You’ve seen two types of parsley at the supermarket: the flatter type that looks a bit like cilantro, and the bushier, curlier parsley. Italian parsley is the flat-leafed of the two, and it has a more distinct, robust flavor with a bright, clean flavor.
Parsley is not only an essential for your Italian herb garden, but some people consider it an essential everyday herb. Add the chopped fresh leaves to virtually any salad, soup, pilaf, casserole, roast, or pasta—it really complements most savory flavors and ethnic cuisines from around the world.

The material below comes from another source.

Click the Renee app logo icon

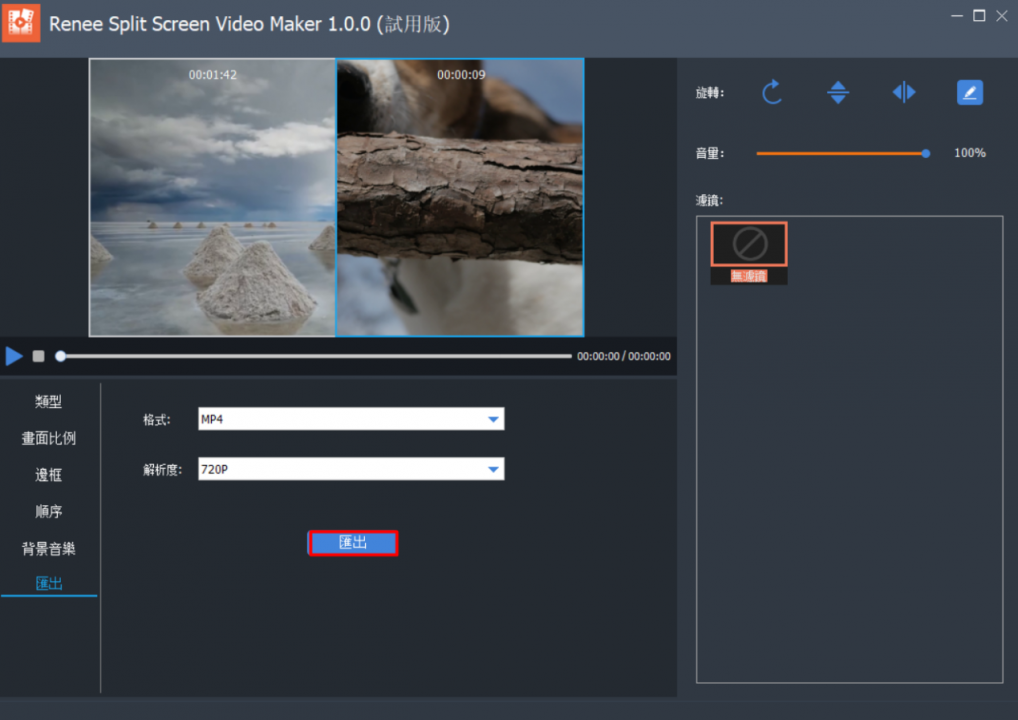[22, 22]
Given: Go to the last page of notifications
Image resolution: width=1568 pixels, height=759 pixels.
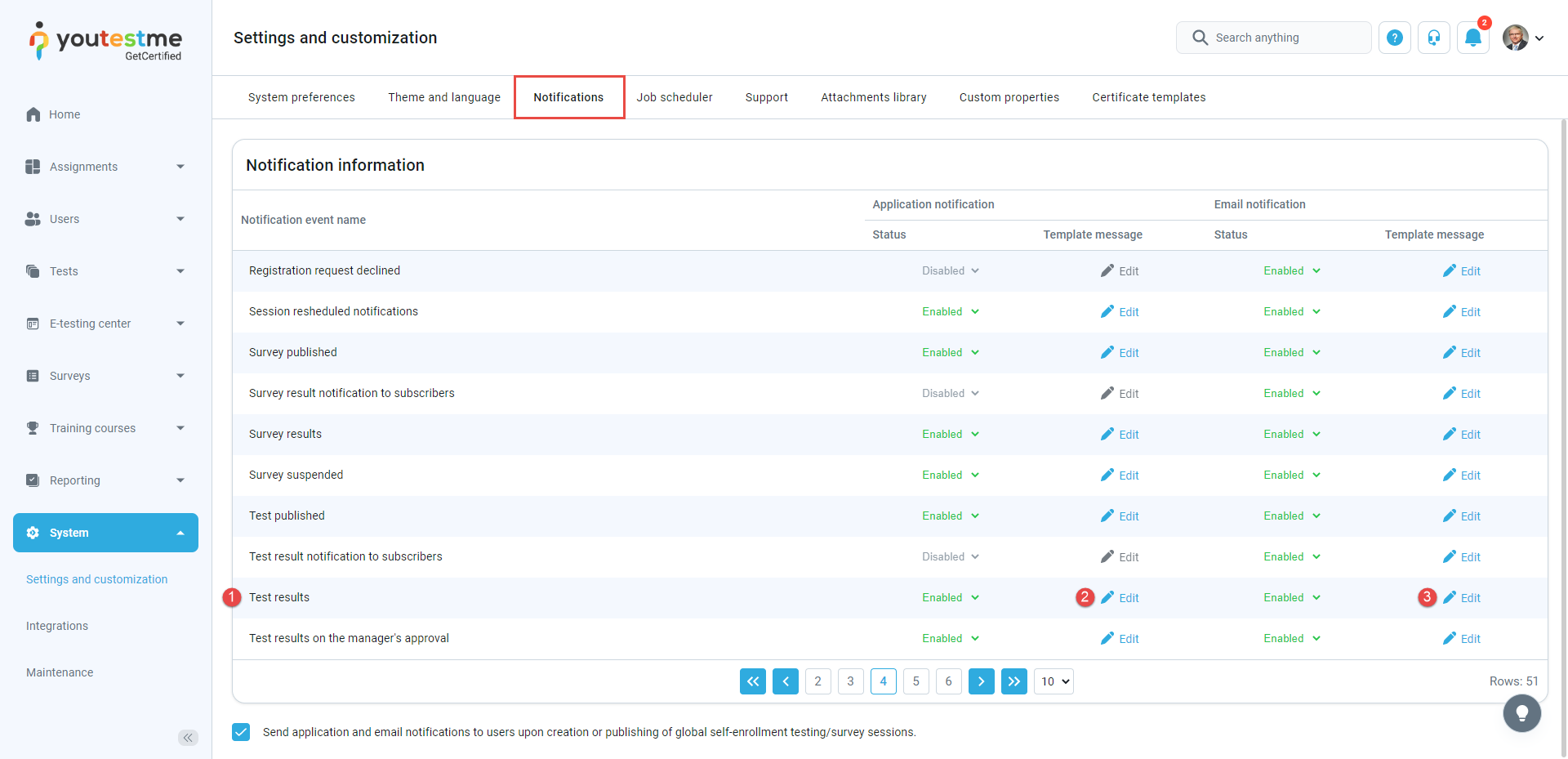Looking at the screenshot, I should pos(1013,681).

Parsley grows easily in different environments and does especially well potted, so it’s a really easy addition to any home garden—just make sure it gets at least 4-6 hours of moderate sunlight each day.
4. Rosemary

Rosemary is an herb whose taste reflects its growing patterns—a bit sturdy and hardy with a robust flair. It has a very strong flavor that some people feel they don’t like, but this is often simply because there is too much of the herb in the recipe, and the flavor is overpowering. Go lighter than you think when adding rosemary to recipes, especially when using the dried herb, which has an even more concentrated flavor.

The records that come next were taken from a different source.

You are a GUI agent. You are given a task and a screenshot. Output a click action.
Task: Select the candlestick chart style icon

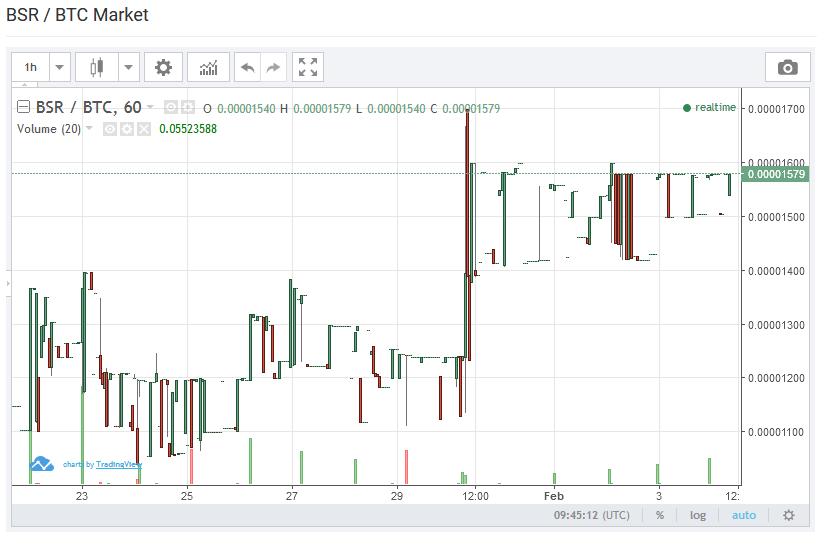pyautogui.click(x=97, y=67)
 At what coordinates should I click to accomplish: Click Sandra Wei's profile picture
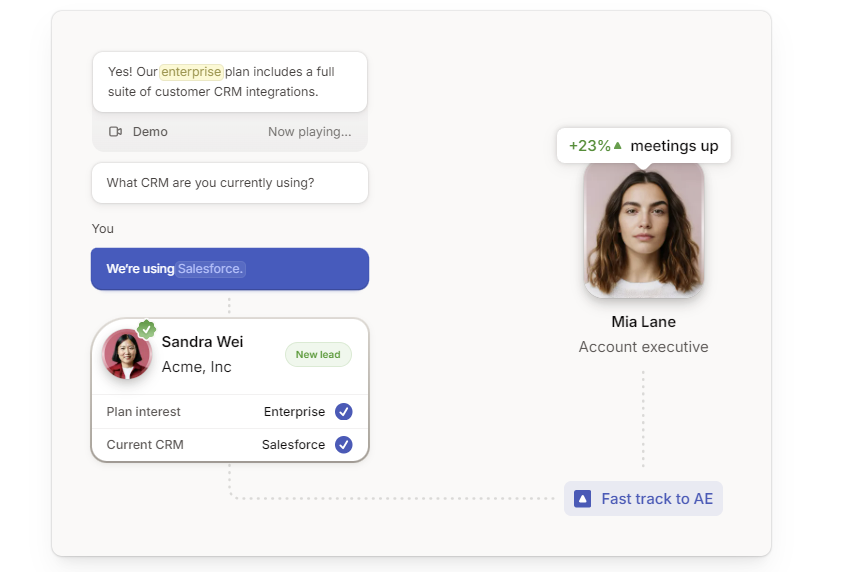coord(126,354)
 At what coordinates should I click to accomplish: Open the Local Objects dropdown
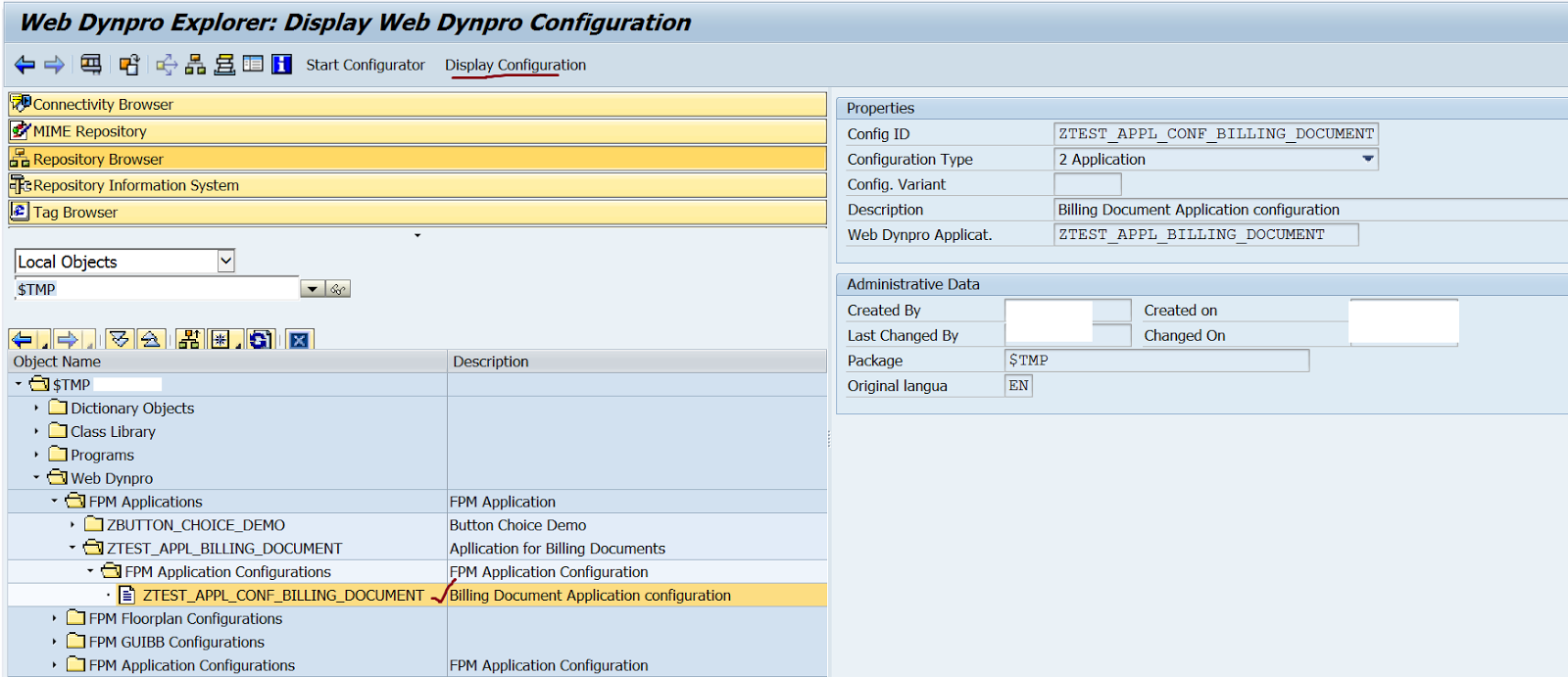pyautogui.click(x=225, y=261)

The oils inside rosemary are incredibly healthful. They fight allergies, asthma, and inflammation, and reduce the carcinogens that form when grilling food, so add it to rubs, marinades, and seasoning mixes for anything you toss on the grill this season.
Rosemary can grow year-round as long as temperatures don’t dip down into single digits. They thrive off of bright sunlight, good drainage, and regular pruning.
5. Thyme

This Mediterranean herb is not common for American home cooks unless their recipes specifically call for it. This is too bad, because the tiny plant adds a delightful element of floral sweetness to dishes both sweet and savory.
It pairs well with all summer foods and plants, like eggs, garden vegetables, fish, citrus, cheeses, and fruits. Fresh thyme loses its delicate aroma and flavor under heat, so add it at the end of cooking. Thyme is delicate in flavor and can be fragile to grow.
6. Fennel

Prized by some and despised by others for its characteristic sweet, anise-like flavor, fennel is an absolute must for the Italian kitchen. The feathery fronds are a finishing herb for salads, sauces, and roasts, while the celery-like bulbs are a common side dish, often served alongside fish or roasted meats. Fennel is fabulous alongside sweet Italian cookie recipes like biscotti or tarts, or added to soft cheese and herb dishes.
Fennel grows well in dry, sunny environments (it grows prolifically in Southern California), and it can be slow to start from seed. Once planted firmly, though, a happy fennel plant will grow well and attract many birds, bees, and butterflies into your garden.